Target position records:
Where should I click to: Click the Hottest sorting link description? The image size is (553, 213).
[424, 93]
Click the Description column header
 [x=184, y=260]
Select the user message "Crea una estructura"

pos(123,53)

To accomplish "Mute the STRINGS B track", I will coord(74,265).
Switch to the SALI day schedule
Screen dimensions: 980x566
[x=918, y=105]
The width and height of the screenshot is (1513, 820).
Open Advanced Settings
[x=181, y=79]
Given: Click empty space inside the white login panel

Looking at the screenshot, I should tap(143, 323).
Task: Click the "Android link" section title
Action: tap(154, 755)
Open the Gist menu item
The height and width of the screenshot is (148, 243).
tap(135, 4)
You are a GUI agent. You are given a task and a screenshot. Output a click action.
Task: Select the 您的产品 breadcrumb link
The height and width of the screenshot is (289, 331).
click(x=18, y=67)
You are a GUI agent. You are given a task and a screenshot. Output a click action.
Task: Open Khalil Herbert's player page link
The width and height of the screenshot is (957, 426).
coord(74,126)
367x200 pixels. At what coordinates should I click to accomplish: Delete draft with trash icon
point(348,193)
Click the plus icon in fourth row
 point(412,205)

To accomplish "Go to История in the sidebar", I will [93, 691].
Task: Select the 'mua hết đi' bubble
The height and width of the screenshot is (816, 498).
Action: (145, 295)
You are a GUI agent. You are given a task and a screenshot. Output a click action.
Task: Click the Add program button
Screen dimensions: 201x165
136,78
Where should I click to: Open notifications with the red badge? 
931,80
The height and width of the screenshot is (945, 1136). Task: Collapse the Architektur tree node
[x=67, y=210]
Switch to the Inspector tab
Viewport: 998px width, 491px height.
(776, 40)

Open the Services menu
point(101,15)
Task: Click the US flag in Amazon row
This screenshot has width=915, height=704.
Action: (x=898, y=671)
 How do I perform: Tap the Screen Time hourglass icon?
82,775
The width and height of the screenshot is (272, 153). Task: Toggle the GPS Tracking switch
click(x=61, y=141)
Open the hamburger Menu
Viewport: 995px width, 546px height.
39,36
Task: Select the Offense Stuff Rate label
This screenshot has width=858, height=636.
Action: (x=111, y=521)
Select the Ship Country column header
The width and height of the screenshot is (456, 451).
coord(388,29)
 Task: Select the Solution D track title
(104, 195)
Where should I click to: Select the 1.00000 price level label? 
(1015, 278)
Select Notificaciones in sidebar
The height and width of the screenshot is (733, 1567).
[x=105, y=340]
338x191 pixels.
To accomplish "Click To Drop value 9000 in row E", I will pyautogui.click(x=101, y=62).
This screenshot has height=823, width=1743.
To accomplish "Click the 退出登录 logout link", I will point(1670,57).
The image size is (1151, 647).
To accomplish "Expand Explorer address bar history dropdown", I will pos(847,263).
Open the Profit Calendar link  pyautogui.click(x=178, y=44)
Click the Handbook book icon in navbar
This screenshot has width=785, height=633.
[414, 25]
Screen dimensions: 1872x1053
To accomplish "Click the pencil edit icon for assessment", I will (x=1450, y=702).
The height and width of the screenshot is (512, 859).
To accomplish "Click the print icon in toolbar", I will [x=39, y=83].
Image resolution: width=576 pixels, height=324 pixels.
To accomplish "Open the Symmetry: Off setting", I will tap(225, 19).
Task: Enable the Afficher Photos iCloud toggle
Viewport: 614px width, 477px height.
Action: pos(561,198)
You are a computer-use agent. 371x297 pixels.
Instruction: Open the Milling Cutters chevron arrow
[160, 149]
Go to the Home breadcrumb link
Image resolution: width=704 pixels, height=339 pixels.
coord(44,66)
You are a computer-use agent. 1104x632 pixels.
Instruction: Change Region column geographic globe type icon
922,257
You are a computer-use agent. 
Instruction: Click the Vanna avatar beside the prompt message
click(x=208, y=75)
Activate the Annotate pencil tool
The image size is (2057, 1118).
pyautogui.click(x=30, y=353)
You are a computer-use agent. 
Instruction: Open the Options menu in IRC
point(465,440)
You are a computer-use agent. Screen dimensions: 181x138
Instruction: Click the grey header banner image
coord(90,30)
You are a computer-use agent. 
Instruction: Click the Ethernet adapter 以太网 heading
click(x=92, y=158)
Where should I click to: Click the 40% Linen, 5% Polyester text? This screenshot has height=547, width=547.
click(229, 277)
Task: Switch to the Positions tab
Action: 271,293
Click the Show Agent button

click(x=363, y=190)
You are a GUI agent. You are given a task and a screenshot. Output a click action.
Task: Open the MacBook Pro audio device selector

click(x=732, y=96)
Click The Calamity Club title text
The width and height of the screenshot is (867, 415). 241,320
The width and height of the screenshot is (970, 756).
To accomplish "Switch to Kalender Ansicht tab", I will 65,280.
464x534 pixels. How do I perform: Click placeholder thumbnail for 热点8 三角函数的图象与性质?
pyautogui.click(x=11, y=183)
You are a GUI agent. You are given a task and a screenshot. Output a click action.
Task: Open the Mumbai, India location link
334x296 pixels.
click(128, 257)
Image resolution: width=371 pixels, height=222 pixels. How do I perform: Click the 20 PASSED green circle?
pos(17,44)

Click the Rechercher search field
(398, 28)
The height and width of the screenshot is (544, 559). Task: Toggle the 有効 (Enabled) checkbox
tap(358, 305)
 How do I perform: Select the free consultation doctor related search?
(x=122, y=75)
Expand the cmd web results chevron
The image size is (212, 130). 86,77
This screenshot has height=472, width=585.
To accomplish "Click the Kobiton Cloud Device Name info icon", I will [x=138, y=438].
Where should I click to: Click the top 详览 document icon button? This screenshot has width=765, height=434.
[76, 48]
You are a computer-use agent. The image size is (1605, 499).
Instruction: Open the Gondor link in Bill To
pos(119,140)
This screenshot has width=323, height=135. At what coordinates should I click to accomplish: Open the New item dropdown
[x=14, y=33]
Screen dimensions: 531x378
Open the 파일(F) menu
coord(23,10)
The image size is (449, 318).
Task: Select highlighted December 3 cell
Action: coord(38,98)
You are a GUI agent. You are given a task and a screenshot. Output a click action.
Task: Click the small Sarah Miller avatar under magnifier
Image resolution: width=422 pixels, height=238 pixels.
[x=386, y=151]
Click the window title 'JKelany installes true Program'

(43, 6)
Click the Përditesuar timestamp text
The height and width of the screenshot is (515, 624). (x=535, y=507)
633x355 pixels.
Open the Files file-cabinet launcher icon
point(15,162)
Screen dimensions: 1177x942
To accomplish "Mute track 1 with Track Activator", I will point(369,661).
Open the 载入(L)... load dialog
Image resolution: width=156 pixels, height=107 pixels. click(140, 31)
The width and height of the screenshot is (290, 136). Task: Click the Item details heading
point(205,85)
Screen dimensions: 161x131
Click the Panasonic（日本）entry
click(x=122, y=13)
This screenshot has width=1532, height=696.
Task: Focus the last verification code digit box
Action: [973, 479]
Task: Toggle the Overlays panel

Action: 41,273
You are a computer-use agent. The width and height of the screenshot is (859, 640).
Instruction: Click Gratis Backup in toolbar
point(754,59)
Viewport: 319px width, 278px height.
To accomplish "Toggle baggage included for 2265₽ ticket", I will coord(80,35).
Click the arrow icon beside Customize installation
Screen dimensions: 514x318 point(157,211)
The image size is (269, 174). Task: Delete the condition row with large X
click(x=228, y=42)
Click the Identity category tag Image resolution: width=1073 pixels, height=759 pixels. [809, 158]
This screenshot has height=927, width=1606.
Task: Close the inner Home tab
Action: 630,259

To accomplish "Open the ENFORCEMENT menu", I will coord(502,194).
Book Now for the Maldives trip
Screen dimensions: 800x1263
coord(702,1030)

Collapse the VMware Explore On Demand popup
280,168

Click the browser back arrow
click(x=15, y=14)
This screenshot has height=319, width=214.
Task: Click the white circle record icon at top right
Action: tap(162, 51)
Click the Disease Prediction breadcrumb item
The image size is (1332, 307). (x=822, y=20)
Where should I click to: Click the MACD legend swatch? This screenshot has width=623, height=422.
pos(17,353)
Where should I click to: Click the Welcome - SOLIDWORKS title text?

* _Do this_
Render the lines of the records as a numbered list, leaving out blank lines, starting with the line containing "Click the browser back arrow" and going on through the end of the records.

* _Expected output_
1. Click the browser back arrow
2. click(x=15, y=14)
3. This screenshot has height=319, width=214.
4. Task: Click the white circle record icon at top right
5. Action: tap(162, 51)
6. Click the Disease Prediction breadcrumb item
7. The image size is (1332, 307). (x=822, y=20)
8. Where should I click to: Click the MACD legend swatch? This screenshot has width=623, height=422.
9. pos(17,353)
10. Where should I click to: Click the Welcome - SOLIDWORKS title text?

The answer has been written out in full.